ETCH-X

ETCH-X
Robustify Body Fitting to Any Clothed Human Scans with Composable Synthetic Data

¹Zhejiang University ²Westlake University ³Shanghai Innovation Institute ⁴Fudan University ⁵Nanjing University

Abstract

Human body fitting, which aligns parametric body models such as SMPL to raw 3D point clouds of clothed humans, serves as a crucial first step for downstream tasks like animation and texturing. An effective fitting method should be both locally expressive — capturing fine details such as hands and facial features — and globally robust to handle real-world challenges, including clothing dynamics, pose variations, and noisy or partial inputs. Existing approaches typically excel in only one aspect, lacking an all-in-one solution.
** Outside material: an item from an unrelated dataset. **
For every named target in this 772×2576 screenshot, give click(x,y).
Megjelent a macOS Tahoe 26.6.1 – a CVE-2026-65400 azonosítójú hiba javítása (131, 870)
We upgrade ETCH to ETCH-X, which leverages a tightness-aware fitting paradigm to filter out clothing dynamics ("undress"), extends expressiveness with SMPL-X, and replaces explicit sparse markers (which are highly sensitive to partial data) with implicit dense correspondences ("dense fit") for more robust and fine-grained body fitting. Our disentangled "undress" and "dense fit" modular stages enable separate and scalable training on composable synthetic data, including simulated garments such as CLOTH3D and large-scale pose libraries such as AMASS for body poses and InterHand2.6M for hand poses, improving outfit generalization and pose robustness, respectively. Our approach achieves robust and expressive fitting across diverse clothing, poses, and levels of input completeness, delivering a substantial performance improvement over ETCH on both (1) seen data, such as 4D-DRESS (MPJPE-All, 33.0%) and CAPE (V2V-Hands, 35.8%), and (2) unseen data, such as BEDLAM2.0 (MPJPE-All, 80.8%; V2V-All, 80.5%).